In the South, the controversial scientist seems to have won over a large number of elected officials. Like Christian Estrosi, mayor LR of Nice, who benefited from this treatment in March after being contaminated. "Perfect or imperfect, there was a solution," he said on BFMTV on Friday, while deploring the critics who condemn the director of the IHU in Marseille.

"I don't understand why we indulged in this kind of media lynching of someone who works, someone who does not want to get involved in all these debates, someone who, instead of spending his time to be a commentator on the television sets, prefers to devote himself to his patients ”, saddened Christian Estrosi.

Questioning at the Ministry of Health

Professor François Bricaire, infectious disease specialist, former head of the infectious and tropical diseases department at Hôpital de la Salpêtrière, has a unique position. "Denials are part of scientific research," he tempers, "not surprised" by the results of these studies. However, he had signed the famous petition of Philippe Douste-Blazy. "I do not advocate the general use of chloroquine at all, but I wanted it to be made available in hospitals" for non-serious cases, "when we had nothing else," explains the infectious disease specialist.

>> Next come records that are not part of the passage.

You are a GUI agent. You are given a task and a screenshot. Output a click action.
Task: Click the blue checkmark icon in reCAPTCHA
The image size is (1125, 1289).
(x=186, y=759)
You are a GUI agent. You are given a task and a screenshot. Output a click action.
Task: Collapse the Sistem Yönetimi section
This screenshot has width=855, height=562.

The Ministry of Health intends to go in the opposite direction. Saturday, in reaction to the latest Lancet study, Olivier Véran asked the High Council for Public Health (HCSP) to propose "within 48 hours a review of the overriding prescription rules" for various treatments. These derogating rules made it possible in particular to prescribe hydroxychloroquine in severe cases in hospitals, on the collective decision of doctors.